Three industries at one time. Mr. An drews announced, are all he will attempt to tackle at the start. Textiles will be No. 1, cotton garments No. 2, tobacco No. 3. The law requires the Administrator to set up a wage-hour committee for each industry, which will then fix that industry's floor & ceiling. Mr. Andrews had already called in textile operators, textile labor delegates and representatives of the consuming public. Correspondents learned that: 1) Chairman of the textile committee would probably be Vice President Donald Nelson of Sears, Roebuck & Co. (the man whom Franklin Roosevelt tried in vain to get for Mr. Andrews' job)/- representing consumers. 2) The floor for textile workers would probably be set at 30-c-. 3) The Administrator knew that textile employers have lately cut wages in anticipation of the new law's upward pressure.

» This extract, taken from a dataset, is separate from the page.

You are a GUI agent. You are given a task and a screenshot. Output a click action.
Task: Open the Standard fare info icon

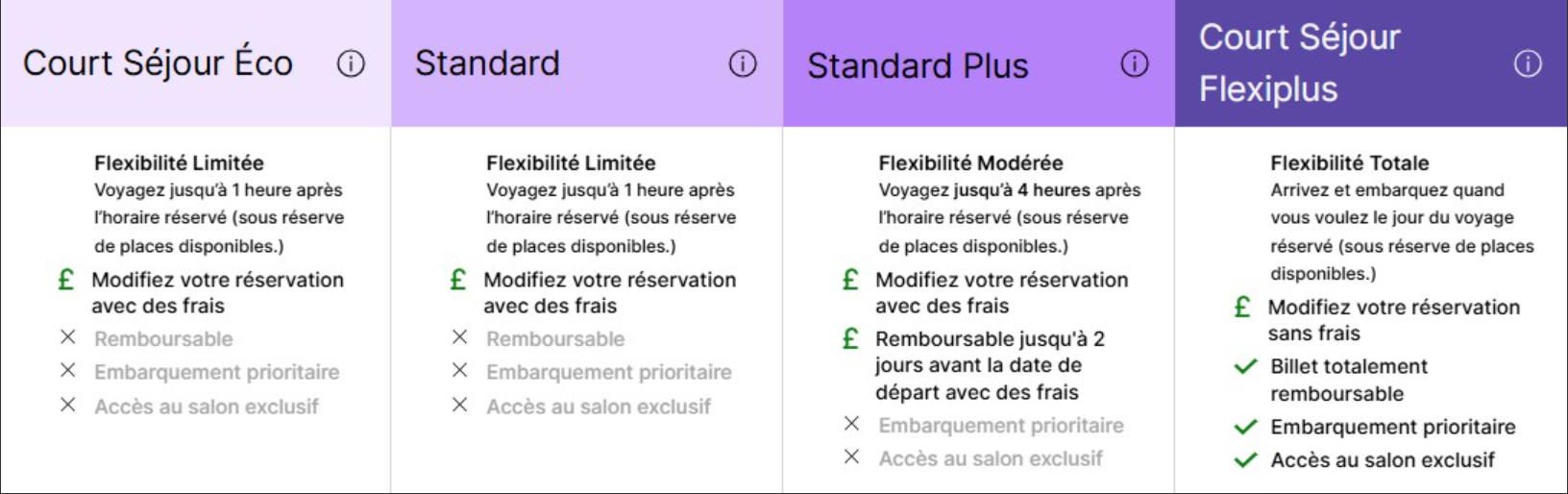743,64
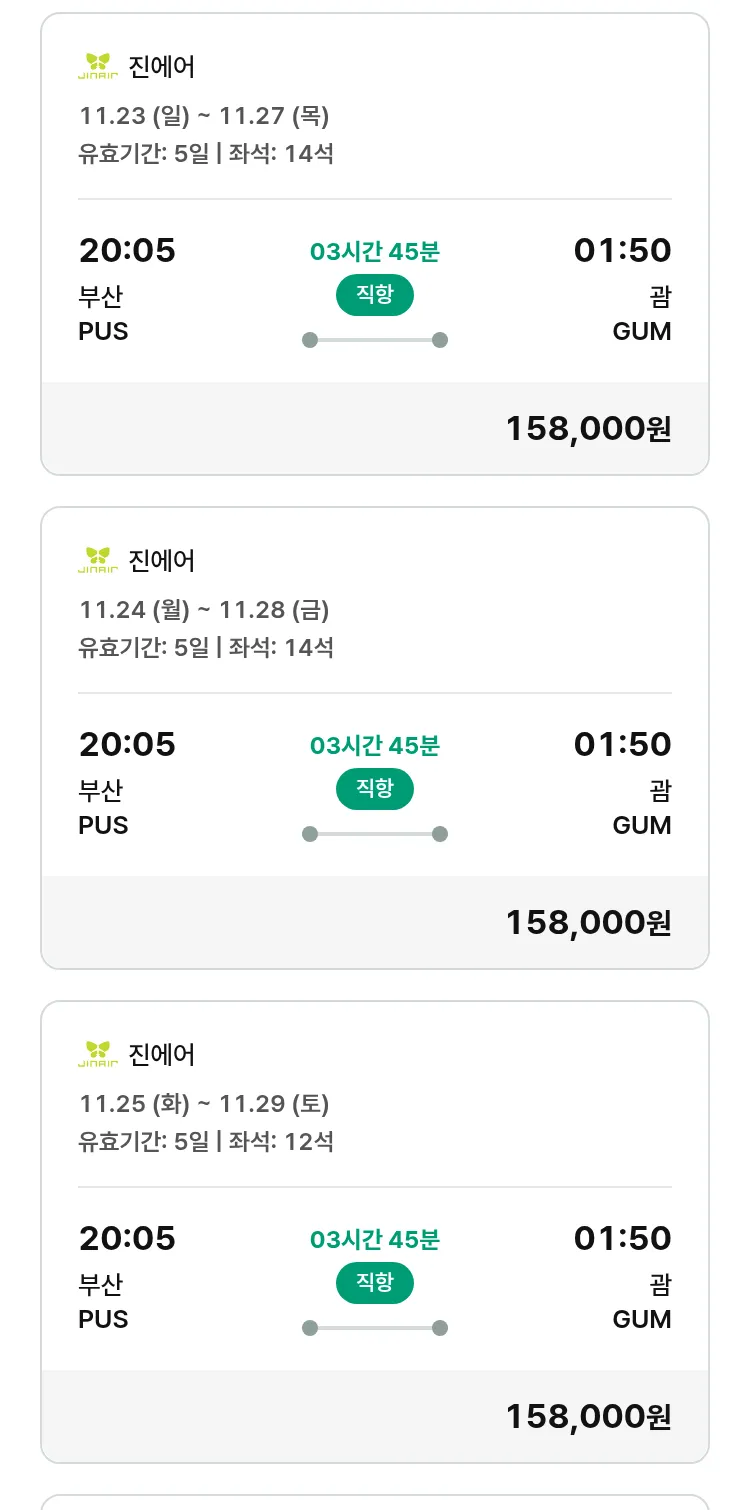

Biggest headaches anticipated by Mr. Andrews are fights between A. F. of L. and C. I. 0. for places on his committees. These he proposes to settle by giving them representation in proportion to the number of workers which each has unionized in a given industry.
Establishing the Wage-Hour law's constitutionality will be a major assignment of the U. S. Attorney General this fall and winter. He will be ably assisted by the President's famed law team of Tommy Corcoran & Ben Cohen. Administrator Andrews' choice of textiles as the first industry to regulate is really their choice, as the best industry in which to invite the law's test case. Reasons: 1) Textiles constitute a big section of "the nation's No. 1 economic problem" (the South). 2) Wage-hour conditions in the textile industry are notoriously vulnerable. 3) Textile labor is well-organized and politically effective. 4) As the son of a Rhode Island textile lawyer. Tommy Corcoran knows plenty about low textile wages.
* When Mr. Andrews finished his oath, Clerk Gompers said, smiling: "And may the Lord have mercy on your soul." Madam Secretary Perkins looked surprised. "Why Sam," she said, "you never gave any of the rest of us a blessing when we were sworn in."
/-Mr. Nelson was willing enough until Board Chairman Lessing Rosenwald told him that, if he took it, he would never become Sears, Roebuck's president.